Could it be that only a few days after the premiere of Bravo's new at-world reality television show Work of Art the rubric for appreciating fine art has been recalibrated so completely that the value of works can only be gauged in that gladiator arena of competitive art-making? Probably not. But it is the case that, as of Wednesday, the “Keds Works on Canvas Contest” has been accepting submissions from M.F.A. students across the country who wish to compete for a chance to have their work displayed in the windows of New York City’s Bloomingdale’s department store.

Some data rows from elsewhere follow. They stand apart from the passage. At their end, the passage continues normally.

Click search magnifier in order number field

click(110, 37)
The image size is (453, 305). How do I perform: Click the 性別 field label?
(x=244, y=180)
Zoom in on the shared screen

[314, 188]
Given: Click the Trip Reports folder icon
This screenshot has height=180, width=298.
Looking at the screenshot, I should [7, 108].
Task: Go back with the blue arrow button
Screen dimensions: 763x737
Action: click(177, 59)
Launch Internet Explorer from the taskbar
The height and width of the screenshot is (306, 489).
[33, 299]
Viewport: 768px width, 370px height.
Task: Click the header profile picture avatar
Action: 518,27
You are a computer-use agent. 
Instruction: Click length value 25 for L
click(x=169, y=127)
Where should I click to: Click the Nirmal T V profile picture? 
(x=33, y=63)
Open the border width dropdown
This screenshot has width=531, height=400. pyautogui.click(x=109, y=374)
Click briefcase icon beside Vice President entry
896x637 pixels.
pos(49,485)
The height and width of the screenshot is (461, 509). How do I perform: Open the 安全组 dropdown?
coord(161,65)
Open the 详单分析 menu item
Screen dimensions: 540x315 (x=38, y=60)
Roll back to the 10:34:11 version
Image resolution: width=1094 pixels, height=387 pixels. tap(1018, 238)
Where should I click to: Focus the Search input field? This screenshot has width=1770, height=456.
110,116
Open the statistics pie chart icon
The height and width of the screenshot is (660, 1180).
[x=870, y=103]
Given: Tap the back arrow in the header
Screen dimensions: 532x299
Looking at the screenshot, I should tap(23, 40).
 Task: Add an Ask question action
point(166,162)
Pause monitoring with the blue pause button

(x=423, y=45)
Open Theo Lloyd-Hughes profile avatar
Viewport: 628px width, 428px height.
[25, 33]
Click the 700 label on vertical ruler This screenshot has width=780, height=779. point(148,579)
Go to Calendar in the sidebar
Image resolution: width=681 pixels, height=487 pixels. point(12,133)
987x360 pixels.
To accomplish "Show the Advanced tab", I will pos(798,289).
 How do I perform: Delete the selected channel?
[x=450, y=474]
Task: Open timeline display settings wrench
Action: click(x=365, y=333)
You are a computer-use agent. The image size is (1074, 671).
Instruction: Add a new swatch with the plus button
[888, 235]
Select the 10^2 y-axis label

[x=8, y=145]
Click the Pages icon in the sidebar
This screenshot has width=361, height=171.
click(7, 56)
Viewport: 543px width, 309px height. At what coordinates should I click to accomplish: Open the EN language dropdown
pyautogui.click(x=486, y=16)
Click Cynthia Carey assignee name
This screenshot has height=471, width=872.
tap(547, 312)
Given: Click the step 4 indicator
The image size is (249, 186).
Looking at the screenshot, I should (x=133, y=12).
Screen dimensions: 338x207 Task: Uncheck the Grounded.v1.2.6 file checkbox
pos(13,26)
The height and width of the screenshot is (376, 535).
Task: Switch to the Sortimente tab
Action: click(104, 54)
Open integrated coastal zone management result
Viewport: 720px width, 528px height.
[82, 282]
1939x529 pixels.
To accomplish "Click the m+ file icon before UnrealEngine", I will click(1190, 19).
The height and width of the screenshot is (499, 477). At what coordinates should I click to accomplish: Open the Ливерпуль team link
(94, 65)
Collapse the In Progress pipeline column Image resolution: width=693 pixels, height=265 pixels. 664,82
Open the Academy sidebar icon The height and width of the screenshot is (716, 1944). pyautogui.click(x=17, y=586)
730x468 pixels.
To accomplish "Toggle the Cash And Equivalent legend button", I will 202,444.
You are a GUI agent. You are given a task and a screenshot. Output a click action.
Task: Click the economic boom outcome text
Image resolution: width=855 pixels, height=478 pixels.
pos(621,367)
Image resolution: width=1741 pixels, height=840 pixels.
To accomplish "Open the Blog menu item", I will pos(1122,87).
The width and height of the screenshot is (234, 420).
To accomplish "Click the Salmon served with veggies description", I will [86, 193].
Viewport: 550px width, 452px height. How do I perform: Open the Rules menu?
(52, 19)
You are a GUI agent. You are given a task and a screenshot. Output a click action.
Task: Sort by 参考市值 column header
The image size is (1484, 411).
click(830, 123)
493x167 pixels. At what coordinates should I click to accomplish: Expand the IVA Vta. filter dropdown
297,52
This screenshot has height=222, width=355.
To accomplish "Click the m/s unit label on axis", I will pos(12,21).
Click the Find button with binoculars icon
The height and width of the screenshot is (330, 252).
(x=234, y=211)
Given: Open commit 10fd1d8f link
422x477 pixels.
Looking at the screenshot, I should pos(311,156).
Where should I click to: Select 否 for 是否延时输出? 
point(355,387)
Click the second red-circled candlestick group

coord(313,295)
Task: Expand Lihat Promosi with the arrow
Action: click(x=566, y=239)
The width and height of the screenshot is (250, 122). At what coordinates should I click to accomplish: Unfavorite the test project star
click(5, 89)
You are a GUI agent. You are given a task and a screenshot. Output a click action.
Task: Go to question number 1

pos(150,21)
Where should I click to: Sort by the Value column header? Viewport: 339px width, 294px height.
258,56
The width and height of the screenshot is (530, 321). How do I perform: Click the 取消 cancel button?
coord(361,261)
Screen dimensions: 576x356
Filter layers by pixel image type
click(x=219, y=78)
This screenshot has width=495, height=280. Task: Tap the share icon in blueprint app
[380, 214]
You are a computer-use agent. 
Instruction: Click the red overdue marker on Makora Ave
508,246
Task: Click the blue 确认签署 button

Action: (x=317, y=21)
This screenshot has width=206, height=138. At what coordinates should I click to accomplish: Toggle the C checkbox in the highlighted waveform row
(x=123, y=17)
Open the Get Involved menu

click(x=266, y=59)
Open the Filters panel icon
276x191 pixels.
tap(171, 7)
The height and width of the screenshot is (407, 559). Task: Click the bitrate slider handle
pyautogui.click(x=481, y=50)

A panel of three judges — Adam D. Weinberg, director of the Whitney Museum of American Art; Jack Hruska, executive vice president of creative services at Bloomingdale’s; and Kristen Burrows, president of Keds — will select three graduate-student artists based on a set of criteria — some conventional, and some quite strange. For instance, while 20 percent of the decision will be based on originality, 30 percent on artistic style, and 30 percent on creativity, another 10 percent will be awarded for “relevance to the Keds and Bloomingdale’s brands,” with a final 10 percent allotted for displaying a most ambiguous quality: “American Spirit.”
Keds, which is also the sponsor for the Whitney’s summer concert series, has been making sneakers since 1916 — sneakers that achieved icon-status in the 1960s along with the stars who modeled them, like Audrey Hepburn, Greta Garbo, and Jacqueline Kennedy Onassis. Perhaps, then, the three artists who will be in Bloomingdale’s windows from July 8–21 (physically on display in what Keds is calling “a live-action exhibition” as they install their canvas-based works) can derive inspiration from similar muses as their Pop-art predecessors — or at least from those muses’ feet.